Stored items:
******
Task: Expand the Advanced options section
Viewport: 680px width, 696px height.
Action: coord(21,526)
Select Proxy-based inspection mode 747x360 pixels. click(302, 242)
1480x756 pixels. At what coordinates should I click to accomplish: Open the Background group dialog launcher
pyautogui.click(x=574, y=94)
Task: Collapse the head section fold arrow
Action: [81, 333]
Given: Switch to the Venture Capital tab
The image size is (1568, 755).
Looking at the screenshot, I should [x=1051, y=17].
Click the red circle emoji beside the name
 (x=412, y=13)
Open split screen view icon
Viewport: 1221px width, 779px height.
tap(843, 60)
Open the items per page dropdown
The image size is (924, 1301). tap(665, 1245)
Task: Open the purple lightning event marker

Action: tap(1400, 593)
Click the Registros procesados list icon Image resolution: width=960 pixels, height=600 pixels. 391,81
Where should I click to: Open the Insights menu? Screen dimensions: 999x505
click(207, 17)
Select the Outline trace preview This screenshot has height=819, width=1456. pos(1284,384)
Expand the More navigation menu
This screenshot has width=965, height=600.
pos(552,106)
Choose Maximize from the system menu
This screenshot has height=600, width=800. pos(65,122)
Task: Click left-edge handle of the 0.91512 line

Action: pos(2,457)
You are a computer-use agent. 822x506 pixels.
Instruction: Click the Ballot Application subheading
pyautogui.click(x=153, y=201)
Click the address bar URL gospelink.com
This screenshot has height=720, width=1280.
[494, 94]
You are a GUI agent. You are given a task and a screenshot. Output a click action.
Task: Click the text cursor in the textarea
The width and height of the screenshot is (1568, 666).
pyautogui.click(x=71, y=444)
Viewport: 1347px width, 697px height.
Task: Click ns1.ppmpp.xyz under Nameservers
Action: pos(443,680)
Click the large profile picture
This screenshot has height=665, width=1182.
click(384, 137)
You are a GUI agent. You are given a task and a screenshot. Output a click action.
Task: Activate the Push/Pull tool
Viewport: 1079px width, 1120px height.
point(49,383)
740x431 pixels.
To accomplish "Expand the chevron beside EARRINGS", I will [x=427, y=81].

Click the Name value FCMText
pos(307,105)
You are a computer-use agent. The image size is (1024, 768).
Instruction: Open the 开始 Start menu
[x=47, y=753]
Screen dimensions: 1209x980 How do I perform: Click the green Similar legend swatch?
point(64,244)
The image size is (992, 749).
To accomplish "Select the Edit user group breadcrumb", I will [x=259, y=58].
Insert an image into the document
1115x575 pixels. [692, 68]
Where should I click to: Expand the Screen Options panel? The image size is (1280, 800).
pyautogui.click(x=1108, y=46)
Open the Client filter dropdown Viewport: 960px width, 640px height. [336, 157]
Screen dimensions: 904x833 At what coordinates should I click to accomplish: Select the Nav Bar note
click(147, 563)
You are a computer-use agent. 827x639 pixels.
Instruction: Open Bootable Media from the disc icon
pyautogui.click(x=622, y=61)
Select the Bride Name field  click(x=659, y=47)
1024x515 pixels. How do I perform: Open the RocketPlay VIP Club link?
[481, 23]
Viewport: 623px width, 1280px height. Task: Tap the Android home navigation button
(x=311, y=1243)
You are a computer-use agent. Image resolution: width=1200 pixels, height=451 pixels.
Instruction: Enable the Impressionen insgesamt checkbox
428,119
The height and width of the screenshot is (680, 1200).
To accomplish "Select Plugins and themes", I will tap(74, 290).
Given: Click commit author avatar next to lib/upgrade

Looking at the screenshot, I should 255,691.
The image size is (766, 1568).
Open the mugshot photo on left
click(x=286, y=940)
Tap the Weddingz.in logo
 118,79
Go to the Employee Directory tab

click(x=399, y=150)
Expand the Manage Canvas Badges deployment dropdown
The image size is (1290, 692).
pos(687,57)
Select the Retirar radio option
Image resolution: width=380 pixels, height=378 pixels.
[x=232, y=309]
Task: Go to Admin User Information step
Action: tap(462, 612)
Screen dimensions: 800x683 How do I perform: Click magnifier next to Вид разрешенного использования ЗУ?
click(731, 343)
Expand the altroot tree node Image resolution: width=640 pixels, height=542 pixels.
******
[What to work on] Take the entries above and return all of them exactly.

[Finished exercise]
Task: Expand the Advanced options section
Viewport: 680px width, 696px height.
Action: coord(21,526)
Select Proxy-based inspection mode 747x360 pixels. click(302, 242)
1480x756 pixels. At what coordinates should I click to accomplish: Open the Background group dialog launcher
pyautogui.click(x=574, y=94)
Task: Collapse the head section fold arrow
Action: [81, 333]
Given: Switch to the Venture Capital tab
The image size is (1568, 755).
Looking at the screenshot, I should [x=1051, y=17].
Click the red circle emoji beside the name
 (x=412, y=13)
Open split screen view icon
Viewport: 1221px width, 779px height.
tap(843, 60)
Open the items per page dropdown
The image size is (924, 1301). tap(665, 1245)
Task: Open the purple lightning event marker

Action: tap(1400, 593)
Click the Registros procesados list icon Image resolution: width=960 pixels, height=600 pixels. 391,81
Where should I click to: Open the Insights menu? Screen dimensions: 999x505
click(207, 17)
Select the Outline trace preview This screenshot has height=819, width=1456. pos(1284,384)
Expand the More navigation menu
This screenshot has width=965, height=600.
pos(552,106)
Choose Maximize from the system menu
This screenshot has height=600, width=800. pos(65,122)
Task: Click left-edge handle of the 0.91512 line

Action: pos(2,457)
You are a computer-use agent. 822x506 pixels.
Instruction: Click the Ballot Application subheading
pyautogui.click(x=153, y=201)
Click the address bar URL gospelink.com
This screenshot has height=720, width=1280.
[494, 94]
You are a GUI agent. You are given a task and a screenshot. Output a click action.
Task: Click the text cursor in the textarea
The width and height of the screenshot is (1568, 666).
pyautogui.click(x=71, y=444)
Viewport: 1347px width, 697px height.
Task: Click ns1.ppmpp.xyz under Nameservers
Action: pos(443,680)
Click the large profile picture
This screenshot has height=665, width=1182.
click(384, 137)
You are a GUI agent. You are given a task and a screenshot. Output a click action.
Task: Activate the Push/Pull tool
Viewport: 1079px width, 1120px height.
point(49,383)
740x431 pixels.
To accomplish "Expand the chevron beside EARRINGS", I will [x=427, y=81].

Click the Name value FCMText
pos(307,105)
You are a computer-use agent. The image size is (1024, 768).
Instruction: Open the 开始 Start menu
[x=47, y=753]
Screen dimensions: 1209x980 How do I perform: Click the green Similar legend swatch?
point(64,244)
The image size is (992, 749).
To accomplish "Select the Edit user group breadcrumb", I will [x=259, y=58].
Insert an image into the document
1115x575 pixels. [692, 68]
Where should I click to: Expand the Screen Options panel? The image size is (1280, 800).
pyautogui.click(x=1108, y=46)
Open the Client filter dropdown Viewport: 960px width, 640px height. [336, 157]
Screen dimensions: 904x833 At what coordinates should I click to accomplish: Select the Nav Bar note
click(147, 563)
You are a computer-use agent. 827x639 pixels.
Instruction: Open Bootable Media from the disc icon
pyautogui.click(x=622, y=61)
Select the Bride Name field  click(x=659, y=47)
1024x515 pixels. How do I perform: Open the RocketPlay VIP Club link?
[481, 23]
Viewport: 623px width, 1280px height. Task: Tap the Android home navigation button
(x=311, y=1243)
You are a computer-use agent. Image resolution: width=1200 pixels, height=451 pixels.
Instruction: Enable the Impressionen insgesamt checkbox
428,119
The height and width of the screenshot is (680, 1200).
To accomplish "Select Plugins and themes", I will tap(74, 290).
Given: Click commit author avatar next to lib/upgrade

Looking at the screenshot, I should 255,691.
The image size is (766, 1568).
Open the mugshot photo on left
click(x=286, y=940)
Tap the Weddingz.in logo
 118,79
Go to the Employee Directory tab

click(x=399, y=150)
Expand the Manage Canvas Badges deployment dropdown
The image size is (1290, 692).
pos(687,57)
Select the Retirar radio option
Image resolution: width=380 pixels, height=378 pixels.
[x=232, y=309]
Task: Go to Admin User Information step
Action: tap(462, 612)
Screen dimensions: 800x683 How do I perform: Click magnifier next to Вид разрешенного использования ЗУ?
click(731, 343)
Expand the altroot tree node Image resolution: width=640 pixels, height=542 pixels.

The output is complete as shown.